- Yapılacak Alıştırmalar -
**1.** Metin bölümünü iki cümleyle özetleyin.
**2.** Metin bölümünde "Oysa Taraflar Konferansı'ndan" sözlerinden başlayıp "düşürülmesini talep ediyordu." sözlerine kadar uzanan her şeyi değiştirmeden çıkarın.

- Metin Bölümü -
◆ ◆ ◆ ◆

Oysa Taraflar Konferansı'ndan iki gün önce on bine yakın insanın öldüğü, yarım milyondan fazla insanın evsiz kaldığı, en az iki milyon insanın acil yardım beklediği, beş milyonu çocuk on milyondan fazla insanın açlık ve susuzluklar baş başa kaldığı, enkaz ve cesetlerle dolu bir felaket Filipinlerde yaşanmıştı. Felaketin nedeni iklim değişikliğiydi. Filipinler adına zirvede konuşma yapan Yeb Sano " Bu deliliği Varşova'da durdurabiliriz. 19. Taraflar Konferansı'ndayız ama saymayı bırakmalıyız, çünkü benim ülkem iklim değişimini çözmek için 30. ya da 40. Taraflar Konferansına ihtiyacımız olacağını kabul etmiyor." diyordu. Filipinleri yerle bir eden tayfunun sorumluları olan gelişmiş ülkelerin tarihsel sorumluluklarını yerine getirmelerini, yaşanan kayıp ve zararlar için devlet garantisinde fonlar oluşturulmasını ve karbon salımlarının radikal bir biçimde düşürülmesini talep ediyordu.

◆ ◆ ◆ ◆

- Veriler -
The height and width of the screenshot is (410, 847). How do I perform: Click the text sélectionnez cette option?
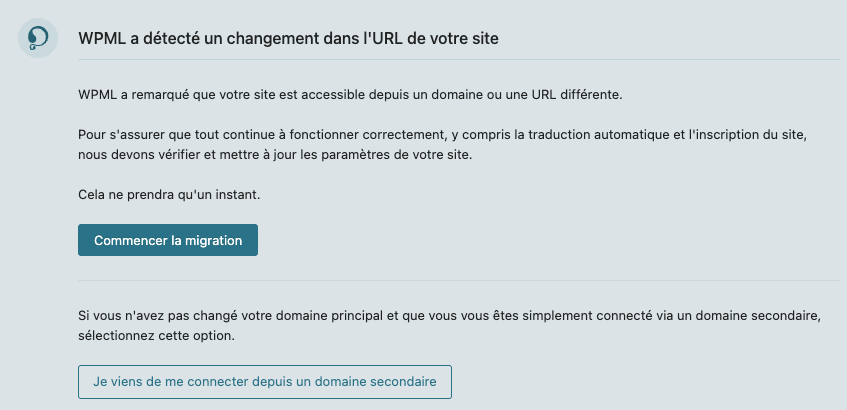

◆ ◆ ◆ ◆

- Görevlere Göre Çözümler -
**1.** Taraflar Konferansı'ndan iki gün önce Filipinlerde, nedeni iklim değişikliği olan ve on bine yakın insanın ölümüne, milyonlarca insanın yardıma muhtaç kalmasına yol açan bir felaket yaşanmıştı. Zirvede Filipinler adına konuşan Yeb Sano, bu deliliğin Varşova'da durdurulabileceğini söyleyerek gelişmiş ülkelerden tarihsel sorumluluklarını yerine getirmelerini, kayıp ve zararlar için devlet garantili fonlar oluşturulmasını ve karbon salımlarının radikal biçimde düşürülmesini talep ediyordu.

**2.**
Oysa Taraflar Konferansı'ndan iki gün önce on bine yakın insanın öldüğü, yarım milyondan fazla insanın evsiz kaldığı, en az iki milyon insanın acil yardım beklediği, beş milyonu çocuk on milyondan fazla insanın açlık ve susuzluklar baş başa kaldığı, enkaz ve cesetlerle dolu bir felaket Filipinlerde yaşanmıştı. Felaketin nedeni iklim değişikliğiydi. Filipinler adına zirvede konuşma yapan Yeb Sano " Bu deliliği Varşova'da durdurabiliriz. 19. Taraflar Konferansı'ndayız ama saymayı bırakmalıyız, çünkü benim ülkem iklim değişimini çözmek için 30. ya da 40. Taraflar Konferansına ihtiyacımız olacağını kabul etmiyor." diyordu. Filipinleri yerle bir eden tayfunun sorumluları olan gelişmiş ülkelerin tarihsel sorumluluklarını yerine getirmelerini, yaşanan kayıp ve zararlar için devlet garantisinde fonlar oluşturulmasını ve karbon salımlarının radikal bir biçimde düşürülmesini talep ediyordu.